INSTRUCTION A -
From the enumerator thread, return the passage that begins with the words containing "I made a little" and ends with "an array, right?".

SUPPLIED PASSAGE -
Enumerator Restrictions

Hi there,

I was wondering if there was a way to 'restrict' an Enumerator in an elegant way.
Like a method like 'take' that returns another Enumerator instead of an Array.

The Point is not to instantiate a big, costly Array.

Example:

enum = Enumerator.new do |yielder|
     n = 0
     loop do
       yielder << n
       n += 1
     end
   end

# Take creates a new Array
enum.take(10) #=> [0,1,2,3,4,5,6,7,8,9]

# What it would be like with a enumerator restriction:
new_enum = enum.enum_take(10) #=> New Enumerator that wraps the old one
new_enum.to_a #=> [0,1,2,3,4,5,6,7,8,9]

# Possible implementation for enum_take
class Enumerator
   def enum_take(ceiling)
     Enumerator.new do |yielder|
       index = 0
       loop do
         break if index > ceiling
         yielder << self.next
         index += 1
       end
     end
   end
end

I made a little gist on github if anyone is interested: https://gist.github.com/Haniyya/f1541e7636e7d25ca2c1928a0b2df710 Thank you, Paul

I was wondering if there was a way to 'restrict' an Enumerator in an elegant
way.
Like a method like 'take' that returns another Enumerator instead of an
Array.

The Point is not to instantiate a big, costly Array.

So, if I understood you correctly, you want to call .take and
.take_while on a enumerator and get another enumerator as result,
instead of an array, right?

I tried some examples in IRB using the Numeric#step method which
creates an enumerator. So, you just need to call .lazy on that, which
returns a lazy enumerator.

  >> 0.step
  => #<Enumerator: 0:step>

  >> 0.step.take(5)
  => [0, 1, 2, 3, 4]

  >> 0.step.take_while {|x| x < 5 }
  => [0, 1, 2, 3, 4]

  >> 0.step.lazy.take(5)

INSTRUCTION B -
Give the number of lines in the entries below that contain the string "address", with case counting. Reply with the number only.

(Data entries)
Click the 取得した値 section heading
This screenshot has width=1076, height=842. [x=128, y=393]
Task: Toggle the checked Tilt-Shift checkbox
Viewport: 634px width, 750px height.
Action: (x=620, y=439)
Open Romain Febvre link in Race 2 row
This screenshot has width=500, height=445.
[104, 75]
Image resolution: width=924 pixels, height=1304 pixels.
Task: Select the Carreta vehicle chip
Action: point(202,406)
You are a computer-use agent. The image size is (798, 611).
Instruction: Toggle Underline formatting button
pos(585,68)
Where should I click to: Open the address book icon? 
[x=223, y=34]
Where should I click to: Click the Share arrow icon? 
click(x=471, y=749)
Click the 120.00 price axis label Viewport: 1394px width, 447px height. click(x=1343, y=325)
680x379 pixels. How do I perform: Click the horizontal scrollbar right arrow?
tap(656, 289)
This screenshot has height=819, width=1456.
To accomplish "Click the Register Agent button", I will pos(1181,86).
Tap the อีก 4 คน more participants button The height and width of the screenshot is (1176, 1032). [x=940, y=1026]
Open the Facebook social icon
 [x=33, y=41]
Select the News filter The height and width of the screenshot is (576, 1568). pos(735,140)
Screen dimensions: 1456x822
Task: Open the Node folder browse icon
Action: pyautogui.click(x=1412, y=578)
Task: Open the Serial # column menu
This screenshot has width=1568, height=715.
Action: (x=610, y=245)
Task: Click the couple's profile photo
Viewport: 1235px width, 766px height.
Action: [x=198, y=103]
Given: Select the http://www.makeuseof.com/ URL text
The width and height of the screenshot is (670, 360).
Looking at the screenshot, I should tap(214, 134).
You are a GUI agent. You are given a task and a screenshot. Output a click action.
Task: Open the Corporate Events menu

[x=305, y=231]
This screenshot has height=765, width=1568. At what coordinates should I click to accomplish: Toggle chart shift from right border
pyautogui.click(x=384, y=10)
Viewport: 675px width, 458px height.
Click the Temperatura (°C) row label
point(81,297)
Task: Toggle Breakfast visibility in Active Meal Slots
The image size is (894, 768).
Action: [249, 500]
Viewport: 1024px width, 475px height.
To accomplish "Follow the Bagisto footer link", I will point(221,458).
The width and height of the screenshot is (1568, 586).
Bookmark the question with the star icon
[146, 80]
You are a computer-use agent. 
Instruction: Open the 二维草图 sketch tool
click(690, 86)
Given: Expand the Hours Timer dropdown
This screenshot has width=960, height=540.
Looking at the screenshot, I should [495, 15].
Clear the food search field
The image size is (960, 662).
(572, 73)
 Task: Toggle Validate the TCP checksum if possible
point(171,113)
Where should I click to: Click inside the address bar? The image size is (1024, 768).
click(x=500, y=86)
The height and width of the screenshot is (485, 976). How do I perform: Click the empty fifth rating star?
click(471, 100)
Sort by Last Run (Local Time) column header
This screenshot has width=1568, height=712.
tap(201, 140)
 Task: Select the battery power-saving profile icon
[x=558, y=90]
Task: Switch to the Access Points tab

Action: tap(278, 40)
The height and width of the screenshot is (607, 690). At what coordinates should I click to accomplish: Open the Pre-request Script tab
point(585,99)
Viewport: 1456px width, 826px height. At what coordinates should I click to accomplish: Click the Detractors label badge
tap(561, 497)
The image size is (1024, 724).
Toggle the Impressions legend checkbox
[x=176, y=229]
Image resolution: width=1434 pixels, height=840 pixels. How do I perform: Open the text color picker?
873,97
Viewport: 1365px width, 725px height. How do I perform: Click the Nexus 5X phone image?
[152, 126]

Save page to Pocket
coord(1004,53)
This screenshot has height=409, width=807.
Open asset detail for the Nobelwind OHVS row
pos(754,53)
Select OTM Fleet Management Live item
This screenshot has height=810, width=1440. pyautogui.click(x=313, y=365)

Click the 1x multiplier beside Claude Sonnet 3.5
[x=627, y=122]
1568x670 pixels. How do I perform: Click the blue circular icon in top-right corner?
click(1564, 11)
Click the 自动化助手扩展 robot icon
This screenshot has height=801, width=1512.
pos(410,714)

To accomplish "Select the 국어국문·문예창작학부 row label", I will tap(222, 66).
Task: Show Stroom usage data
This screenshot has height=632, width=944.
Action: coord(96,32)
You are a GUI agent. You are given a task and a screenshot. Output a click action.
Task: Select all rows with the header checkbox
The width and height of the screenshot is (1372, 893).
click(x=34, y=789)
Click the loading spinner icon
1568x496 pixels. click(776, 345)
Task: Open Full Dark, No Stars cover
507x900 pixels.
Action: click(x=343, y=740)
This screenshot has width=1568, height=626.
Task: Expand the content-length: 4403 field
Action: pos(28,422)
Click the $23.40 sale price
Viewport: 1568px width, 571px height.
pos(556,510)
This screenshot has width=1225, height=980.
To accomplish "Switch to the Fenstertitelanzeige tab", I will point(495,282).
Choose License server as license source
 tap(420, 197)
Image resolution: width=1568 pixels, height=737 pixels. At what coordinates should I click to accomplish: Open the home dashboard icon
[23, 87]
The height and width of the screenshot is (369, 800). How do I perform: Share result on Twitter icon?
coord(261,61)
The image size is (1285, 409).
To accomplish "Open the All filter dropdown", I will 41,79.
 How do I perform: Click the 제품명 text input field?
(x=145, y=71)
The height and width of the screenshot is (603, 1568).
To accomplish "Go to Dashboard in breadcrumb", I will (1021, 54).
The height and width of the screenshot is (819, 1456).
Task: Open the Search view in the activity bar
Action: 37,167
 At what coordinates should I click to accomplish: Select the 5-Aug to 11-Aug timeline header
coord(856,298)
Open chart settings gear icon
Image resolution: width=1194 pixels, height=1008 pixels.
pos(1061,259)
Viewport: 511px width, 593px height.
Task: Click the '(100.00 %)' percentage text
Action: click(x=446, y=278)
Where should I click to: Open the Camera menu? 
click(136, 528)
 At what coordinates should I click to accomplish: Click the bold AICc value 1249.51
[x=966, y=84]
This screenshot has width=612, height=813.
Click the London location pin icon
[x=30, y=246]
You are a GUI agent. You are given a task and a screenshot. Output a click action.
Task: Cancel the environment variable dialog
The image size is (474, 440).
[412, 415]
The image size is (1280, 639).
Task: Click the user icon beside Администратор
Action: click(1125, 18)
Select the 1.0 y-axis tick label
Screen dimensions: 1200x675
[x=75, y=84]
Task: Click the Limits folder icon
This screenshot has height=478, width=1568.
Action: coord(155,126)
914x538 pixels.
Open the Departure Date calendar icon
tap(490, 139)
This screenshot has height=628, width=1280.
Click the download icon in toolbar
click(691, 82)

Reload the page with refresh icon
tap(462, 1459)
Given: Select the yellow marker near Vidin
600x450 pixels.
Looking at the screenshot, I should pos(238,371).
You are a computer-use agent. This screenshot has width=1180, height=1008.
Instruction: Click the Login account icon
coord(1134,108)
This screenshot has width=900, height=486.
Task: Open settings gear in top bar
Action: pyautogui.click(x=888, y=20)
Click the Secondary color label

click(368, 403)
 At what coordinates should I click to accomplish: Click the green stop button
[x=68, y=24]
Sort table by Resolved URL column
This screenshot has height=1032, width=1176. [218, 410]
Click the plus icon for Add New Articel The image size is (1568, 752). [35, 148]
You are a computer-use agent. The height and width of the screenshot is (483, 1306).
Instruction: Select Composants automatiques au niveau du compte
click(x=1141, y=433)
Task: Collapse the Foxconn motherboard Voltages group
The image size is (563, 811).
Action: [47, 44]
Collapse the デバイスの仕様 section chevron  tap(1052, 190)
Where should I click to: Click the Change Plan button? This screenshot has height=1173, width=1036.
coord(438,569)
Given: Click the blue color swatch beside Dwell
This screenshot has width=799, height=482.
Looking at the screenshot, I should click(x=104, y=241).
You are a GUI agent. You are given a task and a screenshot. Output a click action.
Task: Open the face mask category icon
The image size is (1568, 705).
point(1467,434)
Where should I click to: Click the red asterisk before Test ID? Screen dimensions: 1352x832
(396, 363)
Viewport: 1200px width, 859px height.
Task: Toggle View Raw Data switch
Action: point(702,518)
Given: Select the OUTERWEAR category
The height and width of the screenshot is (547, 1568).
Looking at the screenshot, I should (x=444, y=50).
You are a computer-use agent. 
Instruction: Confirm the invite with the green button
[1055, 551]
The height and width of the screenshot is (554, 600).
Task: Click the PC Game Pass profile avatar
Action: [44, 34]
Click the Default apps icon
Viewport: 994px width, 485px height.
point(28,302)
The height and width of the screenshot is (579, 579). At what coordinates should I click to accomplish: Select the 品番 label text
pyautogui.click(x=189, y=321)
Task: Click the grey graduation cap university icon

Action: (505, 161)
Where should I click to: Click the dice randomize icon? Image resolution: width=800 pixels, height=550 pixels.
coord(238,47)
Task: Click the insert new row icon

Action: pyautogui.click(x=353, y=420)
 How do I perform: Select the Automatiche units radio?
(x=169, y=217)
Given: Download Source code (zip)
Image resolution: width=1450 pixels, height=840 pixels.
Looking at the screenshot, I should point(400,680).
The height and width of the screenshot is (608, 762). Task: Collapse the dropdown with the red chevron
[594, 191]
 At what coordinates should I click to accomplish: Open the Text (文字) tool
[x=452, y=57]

WORKED ANSWER A -
I made a little gist on github if anyone is interested: https://gist.github.com/Haniyya/f1541e7636e7d25ca2c1928a0b2df710 Thank you, Paul

I was wondering if there was a way to 'restrict' an Enumerator in an elegant
way.
Like a method like 'take' that returns another Enumerator instead of an
Array.

The Point is not to instantiate a big, costly Array.

So, if I understood you correctly, you want to call .take and
.take_while on a enumerator and get another enumerator as result,
instead of an array, right?

WORKED ANSWER B -
2